TO DO.
A – According to the text on Mubarak's trial, what date was set for the next hearing?
B – Pick up the account of Mubarak's trial after its final sentence and write what comes next.

On Aug. 3, Mubarak — lying prone on a hospital stretcher — appeared in a Cairo criminal court where he denied accusations of abuses of power, including the unlawful killing of peaceful protesters during Egypt’s recent Tahrir uprising. “I categorically deny all the charges,” the 83-year-old former president said from inside the caged dock.
More than 800 people were killed over the course of the 18-day uprising that eventually led to the departure of Mubarak, who could face the death penalty if found guilty.
Aired live on Egyptian state television, it was Mubarak’s first public appearance since his removal from power. The deposed leader appeared alongside his two sons, Alaa and Gamal, who likewise pled not guilty to corruption charges.
In the same court session, former interior minister Habib al-Adli and six senior police officers — also charged with ordering the killing of protesters — entered pleas of not guilty.
“This day will go down in history,” Ahmed Maher, general coordinator of the 6 April protest movement, told IPS. “The long-awaited sight of Mubarak and al-Adli in front of a judge leads me to believe that the martyrs of the revolution — and all those tortured and killed during the Mubarak era — will at last be avenged.”
The next hearing in what Egyptians are calling “the trial of the century” has been set for Aug. 15.
Ayman Salamma, international law professor at Cairo University, described Mubarak’s appearance in the steel-meshed defendant’s cage as “a watershed for Egypt and the Arab world.”
“This is the first time in modern history for a head of state to be tried by the people in a conventional court,” Salaama told IPS, noting that the trial of overthrown Iraqi president Saddam Hussein — which culminated in the latter’s alleged execution in 2006 — “was conducted not by the Iraqi public but by an occupying power.”
Most importantly, Mubarak’s court appearance appears to have eased mounting fears among many political activists that the ruling SCAF was deliberately delaying the implementation of key revolutionary demands — Mubarak’s prosecution being at the top of the list.
“Activists from across the political spectrum, all of whom had demanded speedy trials for anyone involved in killing protesters, were greatly relieved by Mubarak’s appearance in court,” Ibrahim Mansour, editor-in-chief of recently-launched independent daily Al-Tahrir, told IPS.

SOURCE DATA.
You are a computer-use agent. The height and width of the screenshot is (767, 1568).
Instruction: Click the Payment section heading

==

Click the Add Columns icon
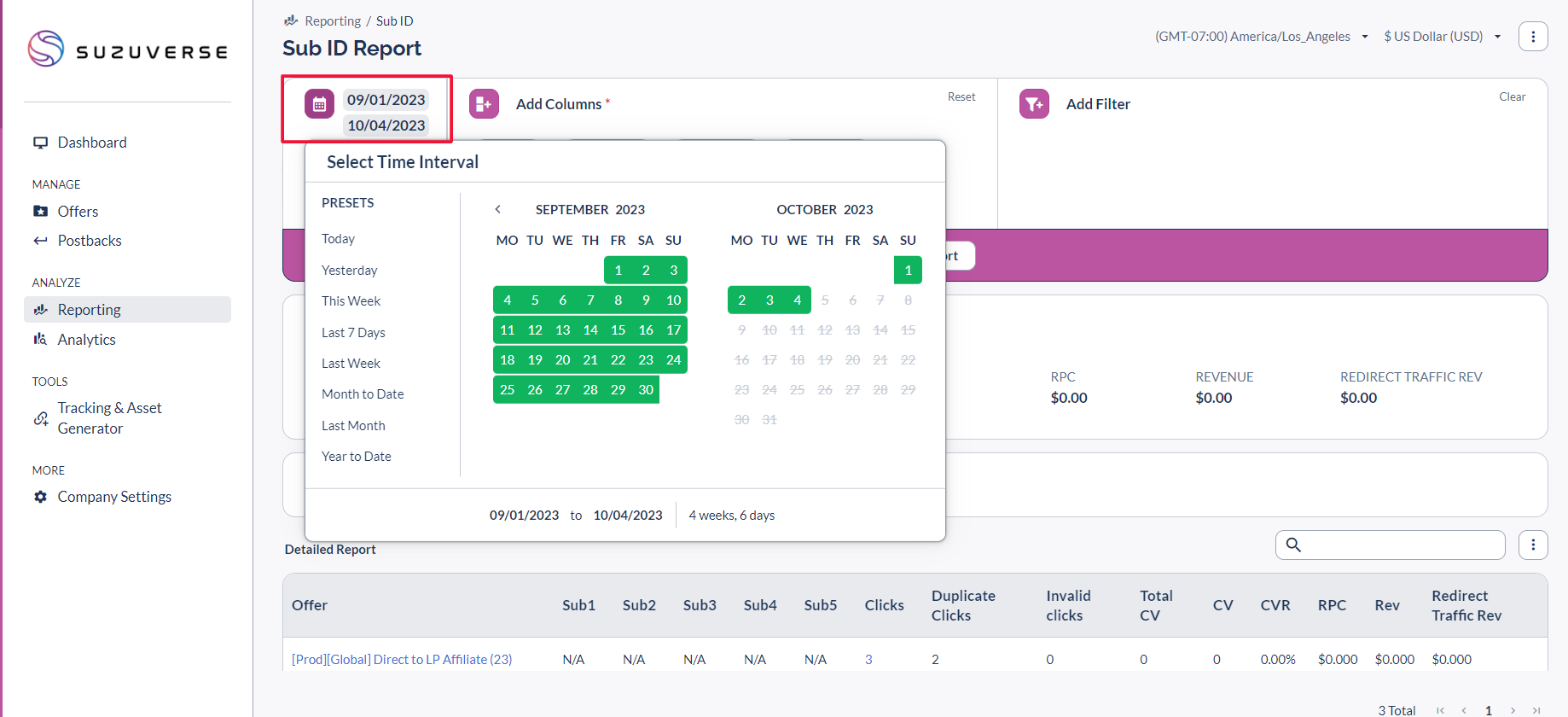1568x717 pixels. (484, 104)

==

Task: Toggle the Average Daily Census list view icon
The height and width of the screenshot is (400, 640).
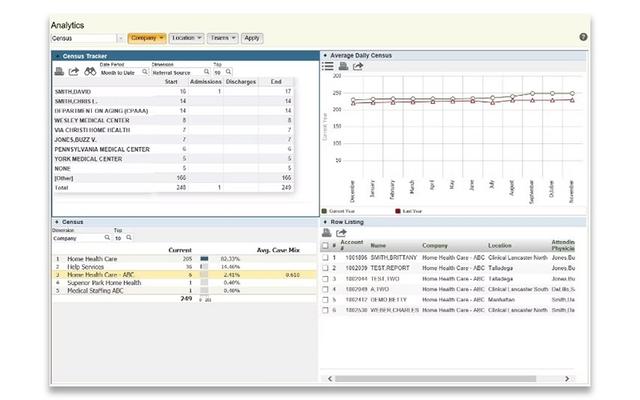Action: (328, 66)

ANSWERS FOR THIS EXERCISE.
A – Aug. 15

B –
“By finally launching Mubarak’s trial, the SCAF has shown its good faith; shown that it is not in cahoots with elements of the former regime — as some had begun to fear — and is in fact prepared to comply with the people’s demands,” said Hindi.
Legal experts, meanwhile, believe the elder Mubarak will be found guilty of the most serious charges leveled against him, including that of ordering security forces to open fire on anti-government demonstrators.
“The absence of documented evidence that he ordered the killing of protesters will not be enough to establish his innocence,” prominent Cairo University law professor Atef al-Banna told IPS. “The mere fact that he didn’t issue specific orders not to shoot protesters will testify to his guilt.”
According to Mansour, the ongoing trial is likely to dampen calls for renewed Tahrir Square protests — at least for the time being.
“If the trial is conducted seriously and held on schedule, I doubt we’ll see any more Tahrir Square sit-ins in the short term,” he said. “Although we might see sporadic demonstrations and marches held to protest the slow implementation of other revolutionary demands.”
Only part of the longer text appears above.